Fast analytical methods for finding significant labeled graph motifs

Giovanni, Micale; Giugno, Rosalba; Alfredo, Ferro; Misael, Mongiovì; Dennis, Shasha; Alfredo, Pulvirenti

doi:10.1007/s10618-017-0544-8

Network motif discovery is the problem of finding subgraphs of a network that occur more frequently than expected, according to some reasonable null hypothesis. Such subgraphs may indicate small scale interaction features in genomic interaction networks or intriguing relationships involving actors or a relationship among airlines.When nodes are labeled, they can carry information such as the genomic entity under study or the dominant genre of an actor. For that reason, labeled subgraphs convey information beyond structure and could therefore enjoy more applications.

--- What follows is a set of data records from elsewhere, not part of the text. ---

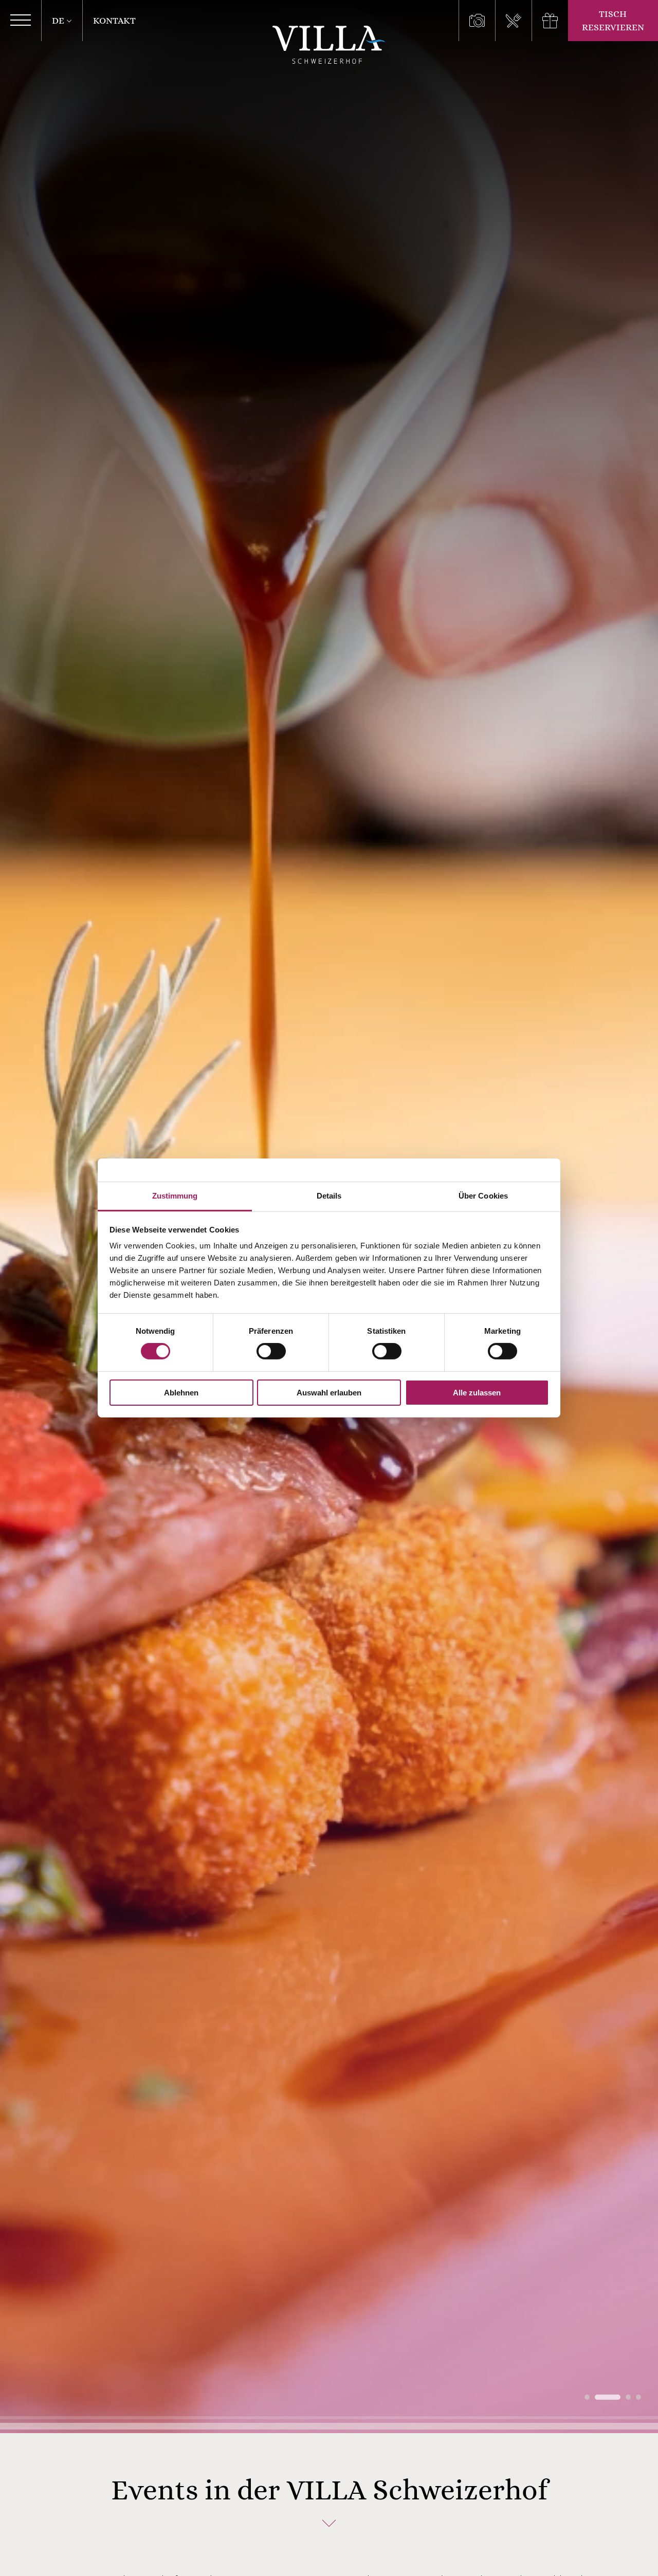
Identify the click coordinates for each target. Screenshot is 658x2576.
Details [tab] (329, 1195)
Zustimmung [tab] (175, 1195)
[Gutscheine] (550, 20)
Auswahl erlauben (329, 1392)
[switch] (271, 1351)
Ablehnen (181, 1392)
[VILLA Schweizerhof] (329, 45)
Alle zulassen (477, 1392)
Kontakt (114, 20)
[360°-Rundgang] (477, 20)
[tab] (587, 2397)
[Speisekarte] (513, 20)
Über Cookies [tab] (483, 1195)
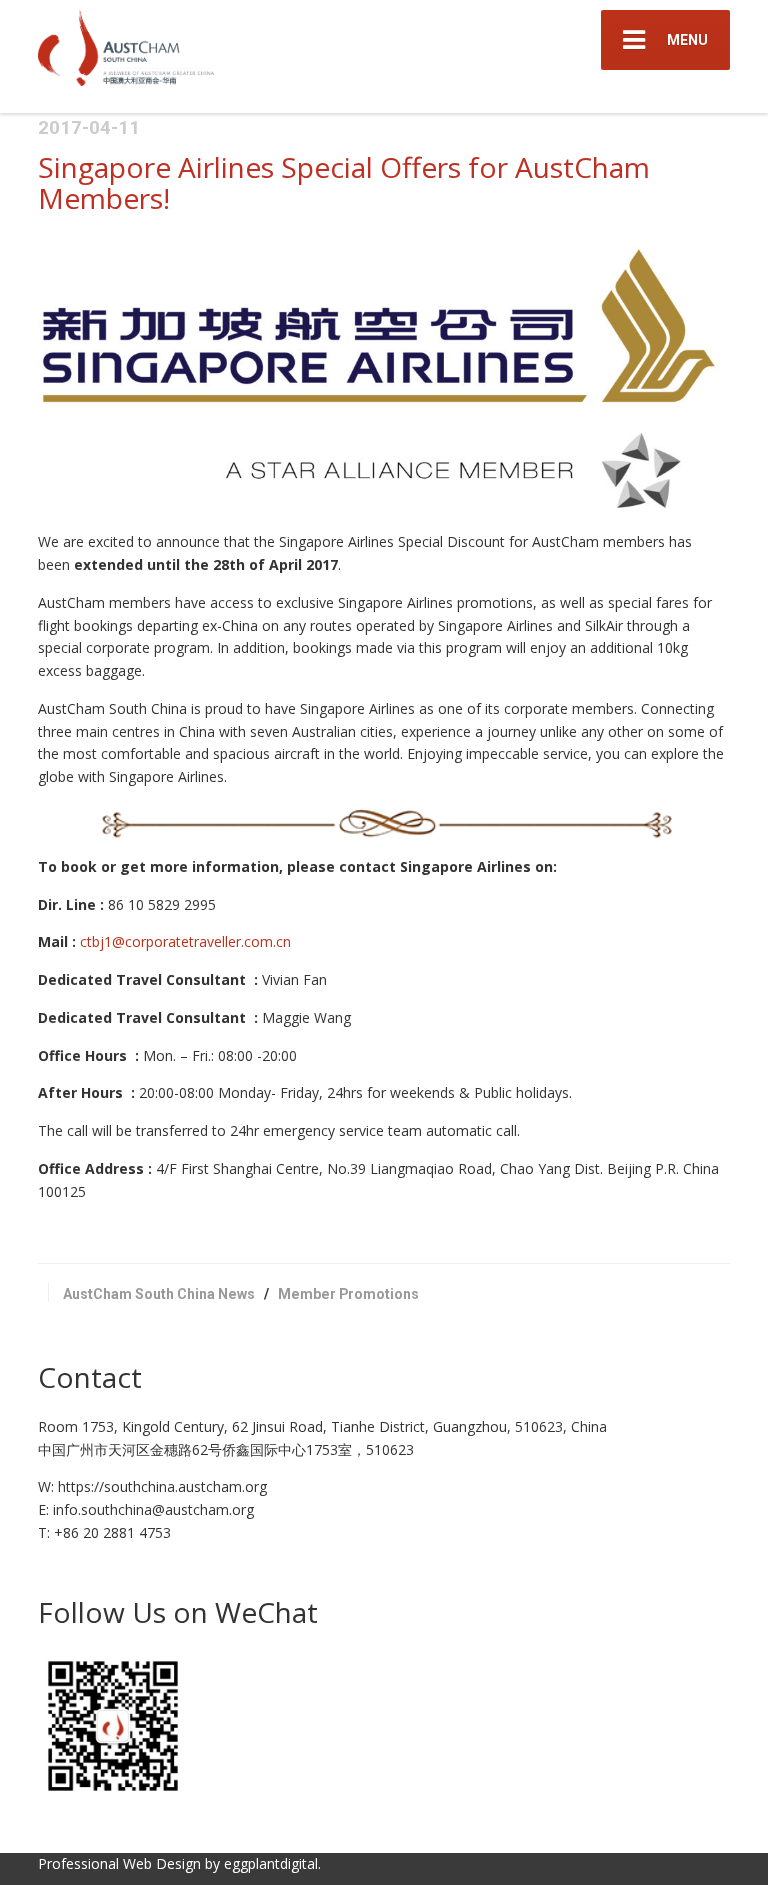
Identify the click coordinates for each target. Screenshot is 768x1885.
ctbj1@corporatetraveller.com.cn (185, 941)
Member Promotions (348, 1294)
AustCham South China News (159, 1294)
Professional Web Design (119, 1863)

To identify statistically significant motifs in a given network, we propose an analytical method (i.e. simulation-free) that extends the works of Picard et al. (J Comput Biol 15(1):1–20, 2008) and Schbath et al. (J Bioinform Syst Biol 2009(1):616234, 2009) to label-dependent scale-free graph models. We provide an analytical expression of the mean and variance of the count under the Expected Degree Distribution random graph model. Our model deals with both induced and non-induced motifs. We have tested our methodology on a wide set of graphs ranging from protein–protein interaction networks to movie networks. The analytical model is a fast (usually faster by orders of magnitude) alternative to simulation. This advantage increases as graphs grow in size.